(Records for locating elements on screens)
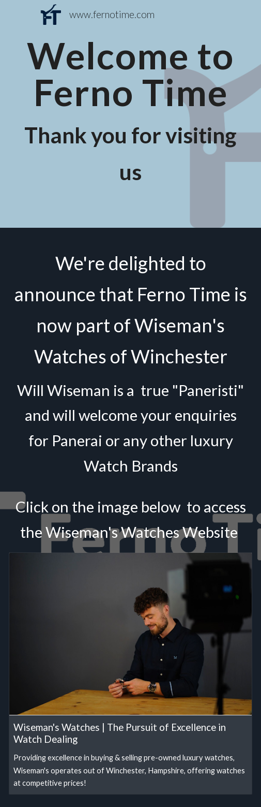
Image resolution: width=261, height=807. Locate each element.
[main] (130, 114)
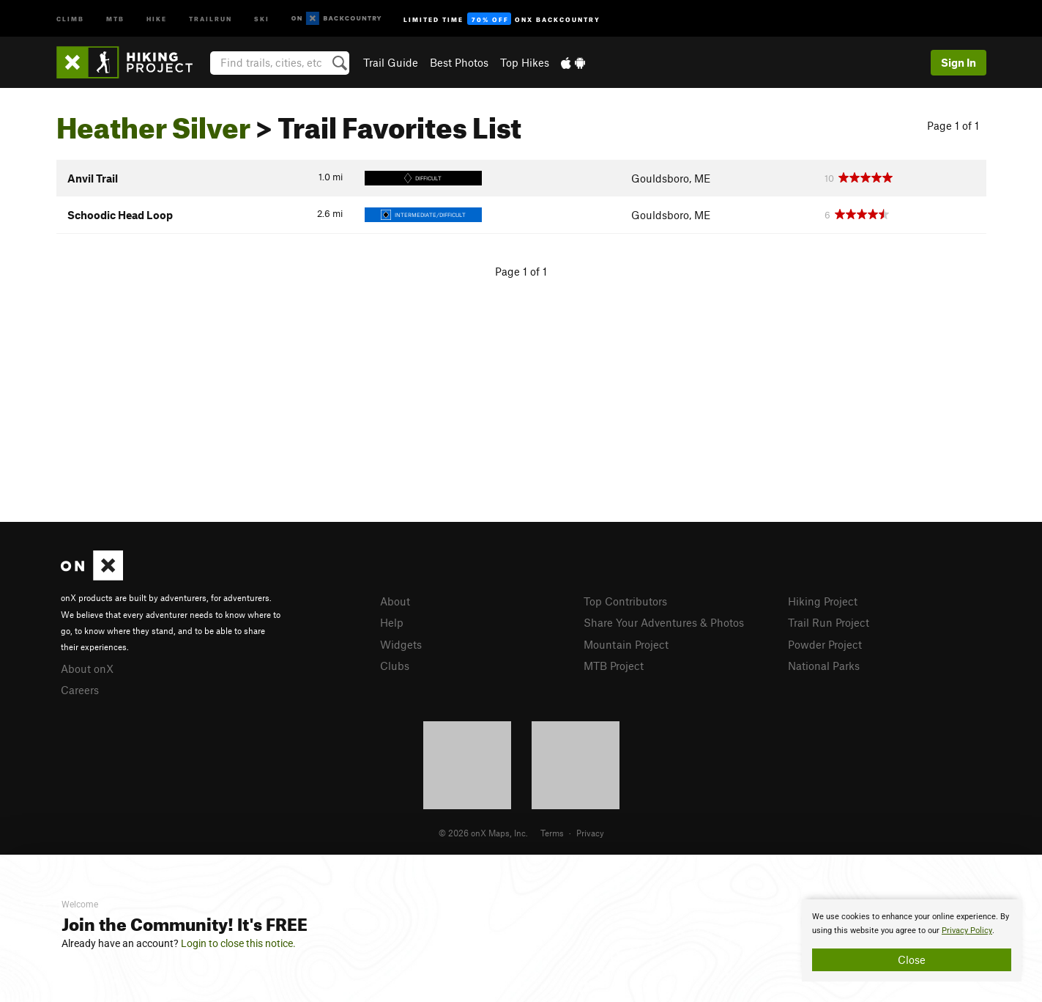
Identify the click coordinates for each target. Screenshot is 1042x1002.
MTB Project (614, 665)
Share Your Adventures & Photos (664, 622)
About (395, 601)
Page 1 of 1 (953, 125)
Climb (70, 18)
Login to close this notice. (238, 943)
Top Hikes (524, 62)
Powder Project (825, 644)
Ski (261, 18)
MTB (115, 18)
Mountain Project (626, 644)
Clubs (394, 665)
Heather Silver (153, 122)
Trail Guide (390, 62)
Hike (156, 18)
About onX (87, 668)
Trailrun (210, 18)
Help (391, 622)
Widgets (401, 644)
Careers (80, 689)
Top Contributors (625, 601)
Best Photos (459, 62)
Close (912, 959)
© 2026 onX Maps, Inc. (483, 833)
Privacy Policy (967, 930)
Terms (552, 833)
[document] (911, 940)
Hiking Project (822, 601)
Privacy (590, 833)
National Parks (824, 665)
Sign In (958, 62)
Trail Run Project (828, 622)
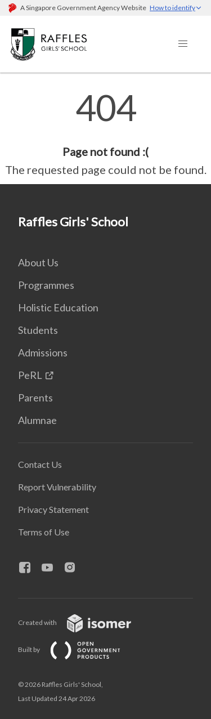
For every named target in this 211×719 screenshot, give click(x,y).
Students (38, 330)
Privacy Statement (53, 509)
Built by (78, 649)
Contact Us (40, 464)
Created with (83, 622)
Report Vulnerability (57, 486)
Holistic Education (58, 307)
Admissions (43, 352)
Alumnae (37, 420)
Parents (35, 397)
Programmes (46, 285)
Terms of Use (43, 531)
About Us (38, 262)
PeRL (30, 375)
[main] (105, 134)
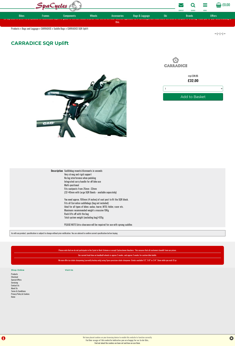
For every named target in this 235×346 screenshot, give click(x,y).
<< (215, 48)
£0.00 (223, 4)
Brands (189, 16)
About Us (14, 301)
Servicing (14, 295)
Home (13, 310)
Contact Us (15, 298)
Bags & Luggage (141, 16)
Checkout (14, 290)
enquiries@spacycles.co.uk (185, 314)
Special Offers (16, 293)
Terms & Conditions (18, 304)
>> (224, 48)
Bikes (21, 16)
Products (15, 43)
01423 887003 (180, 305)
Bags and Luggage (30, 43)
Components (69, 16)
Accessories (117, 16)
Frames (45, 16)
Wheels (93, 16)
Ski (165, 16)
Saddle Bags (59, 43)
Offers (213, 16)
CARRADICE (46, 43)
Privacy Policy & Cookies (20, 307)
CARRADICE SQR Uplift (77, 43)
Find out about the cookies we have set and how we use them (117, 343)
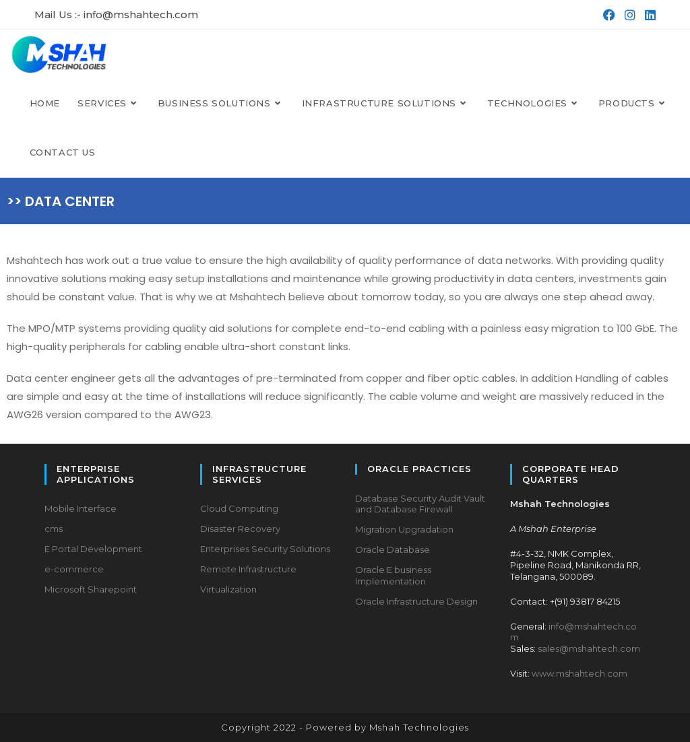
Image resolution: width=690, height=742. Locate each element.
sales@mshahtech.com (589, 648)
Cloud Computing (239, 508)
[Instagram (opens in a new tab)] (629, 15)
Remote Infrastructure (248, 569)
...
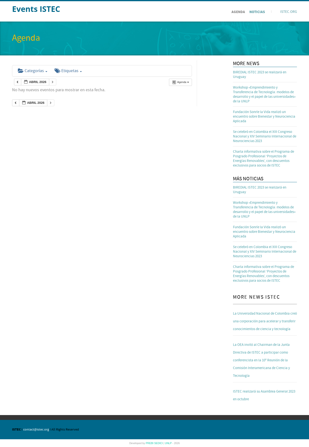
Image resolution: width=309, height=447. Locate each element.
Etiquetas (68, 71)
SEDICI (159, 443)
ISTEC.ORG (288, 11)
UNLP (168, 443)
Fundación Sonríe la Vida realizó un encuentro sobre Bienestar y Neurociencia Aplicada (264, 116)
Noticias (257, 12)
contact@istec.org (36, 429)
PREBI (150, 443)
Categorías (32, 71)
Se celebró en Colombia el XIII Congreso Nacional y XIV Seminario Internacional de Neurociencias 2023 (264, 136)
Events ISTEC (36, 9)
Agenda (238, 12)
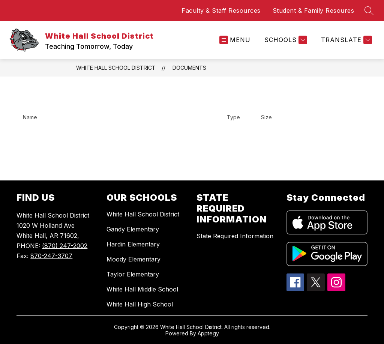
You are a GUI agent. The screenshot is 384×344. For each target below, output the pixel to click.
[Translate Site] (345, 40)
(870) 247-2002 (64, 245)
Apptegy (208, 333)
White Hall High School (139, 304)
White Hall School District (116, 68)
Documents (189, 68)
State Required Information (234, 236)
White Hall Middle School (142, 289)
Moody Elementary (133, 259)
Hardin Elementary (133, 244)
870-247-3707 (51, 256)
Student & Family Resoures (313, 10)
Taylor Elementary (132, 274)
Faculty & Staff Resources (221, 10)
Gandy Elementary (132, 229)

STATED GOAL. Render as a numbered list the lines starting with the line that contains "Alumnae (37, 420)" and going on through the line that contains "[Instagram (opens in a new tab)] (629, 15)", both included, omitting any blank lines. Leave the pictures out of the answer.

ANSWER TO THE EXERCISE.
1. Alumnae (37, 420)
2. Parents (35, 397)
3. Programmes (46, 285)
4. Terms of Use (43, 531)
5. About Us (38, 262)
6. PeRL (30, 375)
7. [main] (105, 134)
8. For every named target in this 235×346 screenshot, give click(x,y).
9. << (215, 48)
10. £0.00 (223, 4)
11. Brands (189, 16)
12. About Us (14, 301)
13. Servicing (14, 295)
14. Home (13, 310)
15. Contact Us (15, 298)
16. Bags & Luggage (141, 16)
17. Checkout (14, 290)
18. enquiries@spacycles.co.uk (185, 314)
19. Special Offers (16, 293)
20. Terms & Conditions (18, 304)
21. >> (224, 48)
22. Bikes (21, 16)
23. Products (15, 43)
24. 01423 887003 (180, 305)
25. Bags and Luggage (30, 43)
26. Components (69, 16)
27. Accessories (117, 16)
28. Frames (45, 16)
29. Wheels (93, 16)
30. Ski (165, 16)
31. Saddle Bags (59, 43)
32. Offers (213, 16)
33. CARRADICE (46, 43)
34. Privacy Policy & Cookies (20, 307)
35. CARRADICE SQR Uplift (77, 43)
36. Find out about the cookies we have set and how we use them (117, 343)
37. Image resolution: width=690, height=742. Locate each element.
38. sales@mshahtech.com (589, 648)
39. Cloud Computing (239, 508)
40. [Instagram (opens in a new tab)] (629, 15)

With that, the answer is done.